« Tu pourrais aussi me faire un petit flyer pendant que tu y es ? » « Et si on ajoutait une version pour les réseaux sociaux ? » « Tu peux m'aider à refaire le site aussi ? » Ces demandes sont rarement formulées de mauvaise foi. Le client ne voit pas la frontière entre ce qui est inclus dans le devis et ce qui ne l'est pas — surtout si tu ne la lui montres pas.
Reconnaître une demande hors scope
Une demande est hors scope quand elle ne figure pas dans le devis signé. C'est aussi simple que ça. Le devis est ton périmètre contractuel. Tout ce qui n'y est pas est un supplément potentiel.
Les cas les plus courants : un livrable supplémentaire non prévu (« et une version pour le web ? »), un changement de direction créative après validation (« finalement on part sur quelque chose de complètement différent »), une prestation qui relève d'un autre métier (« tu peux coder le site aussi ? »), ou une demande qui augmente significativement la charge de travail (« on ajoute 20 pages à la brochure »).
La méthode en 3 temps
1. Accuse réception sans juger
Ne commence pas par « c'est hors scope ». Commence par montrer que tu as compris le besoin. « Je comprends, c'est pertinent d'avoir aussi une version pour les réseaux sociaux. »
2. Rappelle le périmètre
Renvoie factuellement au devis. « Le devis actuel couvre la création du logo et de la charte graphique. Les templates réseaux sociaux n'y figurent pas. »
3. Propose une solution
Ne laisse pas le client avec un « non » sec. Propose un avenant chiffré. « Je peux tout à fait les créer — c'est un travail supplémentaire d'environ X heures. Je te prépare un avenant avec le chiffrage ? »
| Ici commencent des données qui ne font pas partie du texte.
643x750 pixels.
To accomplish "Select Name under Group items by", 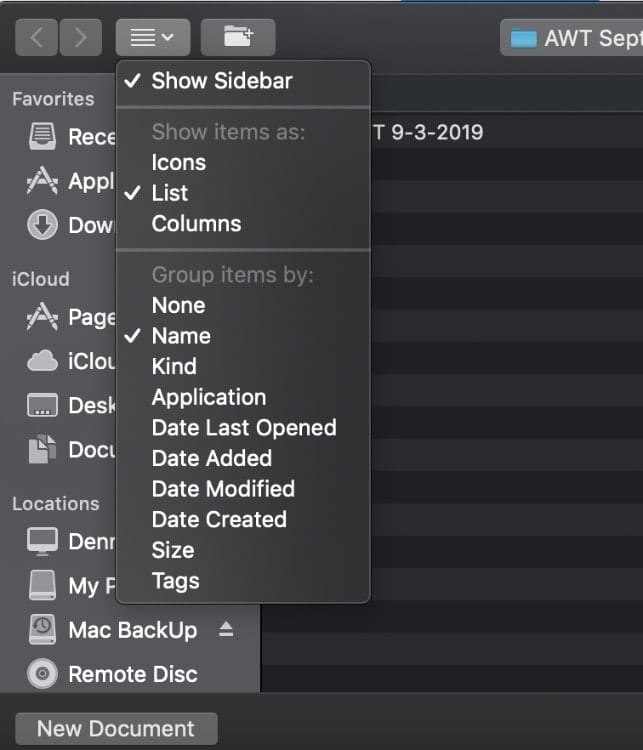I will pos(181,336).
« Bonne idée d'avoir des templates pour Instagram, ça complèterait bien l'identité. C'est une prestation qui n'est pas incluse dans le devis initial, mais je peux la chiffrer séparément. Je t'envoie un avenant demain avec le détail et le tarif. On peut l'intégrer au planning sans décaler la livraison du reste. »
Les formulations qui fonctionnent
Pour un livrable supplémentaire : « Avec plaisir, c'est un ajout pertinent. Je te prépare un avenant avec le chiffrage. »
Pour un changement de direction : « Si tu souhaites repartir dans une autre direction, c'est possible. Comme on a déjà validé la piste actuelle, ce serait une reprise qui ferait l'objet d'un complément de devis. »
Pour une prestation hors compétence : « Le développement web n'est pas dans mon périmètre, mais je peux te recommander un développeur freelance avec qui j'ai déjà travaillé. »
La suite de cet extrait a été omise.